=== ARTICLE ===
Principal Risks and Uncertainties and Risk Mitigation

Risks are inherent in the investment process, but it is important that their nature and magnitude are understood so that risks, particularly those which the Company does not wish to take, can be identified and either avoided or controlled. The Board has established a detailed framework of the key risks that the business is exposed to, with associated policies and processes devised to mitigate or manage those risks. The principal risks and mitigating factors faced by Company are set out below.

 

Investment and strategy risk The Board is responsible for deciding the investment strategy to fulfil the Company's objectives and monitoring the performance of the Investment Manager. Inadvisable strategy, including country and sector allocation, stock selection and the use of gearing could all lead to poor returns for shareholders. To manage this risk the Board requires the Investment Manager to provide an explanation of significant stock selection decisions and the rationale for the composition of the investment portfolio at each Board meeting, when gearing levels are also reviewed. The Board monitors the spread of investments to ensure that it is adequate to minimise the risk associated with particular countries or factors specific to particular sectors. The Investment Manager also provides the Board and shareholders with monthly factsheets which include an investment commentary.

=== WORK REQUIRED ===
Answer these questions using the risk disclosure above:
1. What has the Board established regarding the key risks the business is exposed to?
2. What must the Investment Manager explain at each Board meeting?
3. How often does the Investment Manager provide factsheets to the Board and shareholders?

Target position records
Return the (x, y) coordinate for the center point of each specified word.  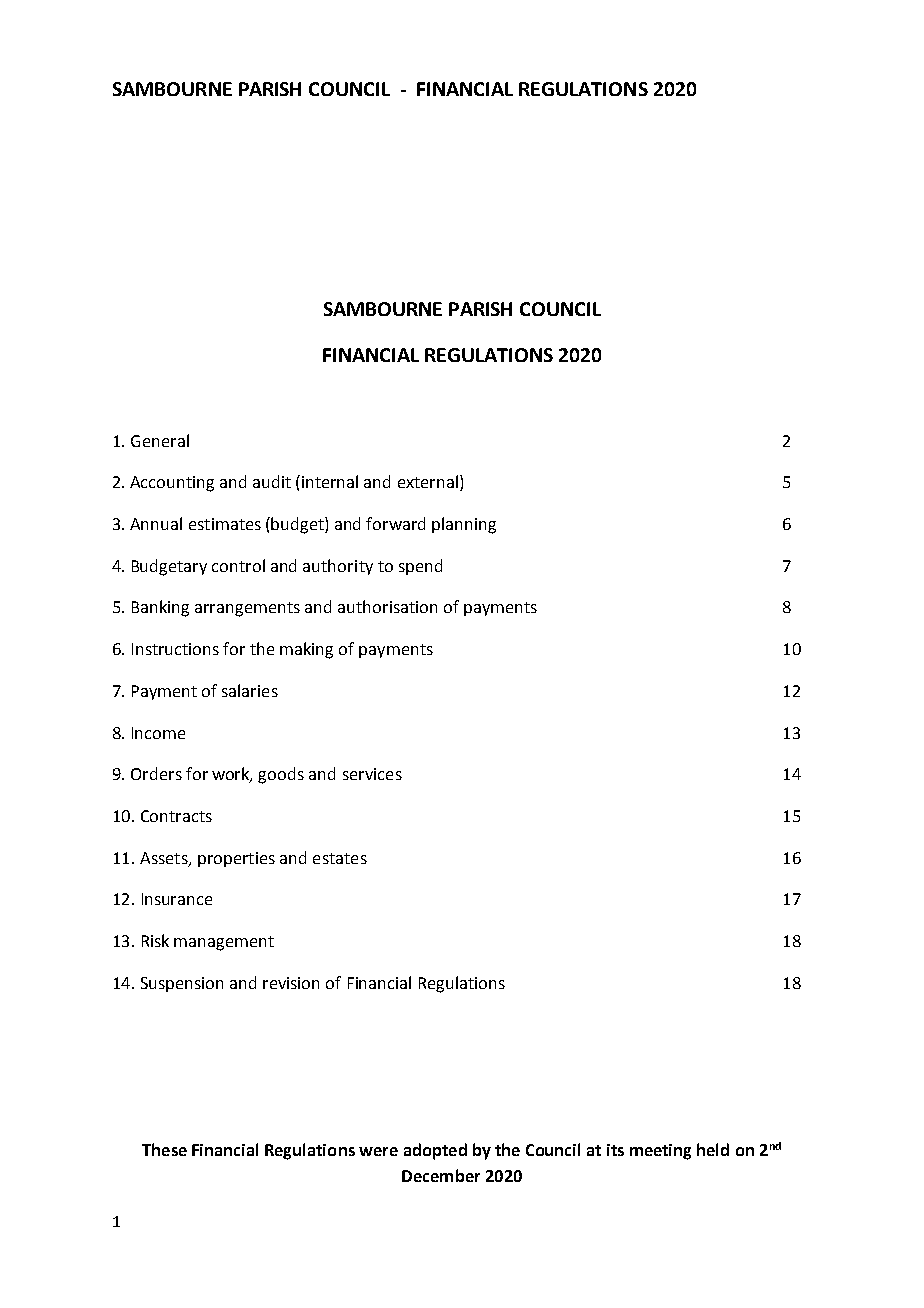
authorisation (387, 606)
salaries (250, 690)
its (615, 1150)
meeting (660, 1152)
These (164, 1149)
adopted (435, 1151)
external (428, 481)
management (224, 943)
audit (272, 481)
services (372, 774)
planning (464, 525)
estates (340, 858)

=== ANSWER ===
1. A detailed framework of the key risks, with associated policies and processes devised to mitigate or manage those risks.
2. Significant stock selection decisions and the rationale for the composition of the investment portfolio.
3. Monthly.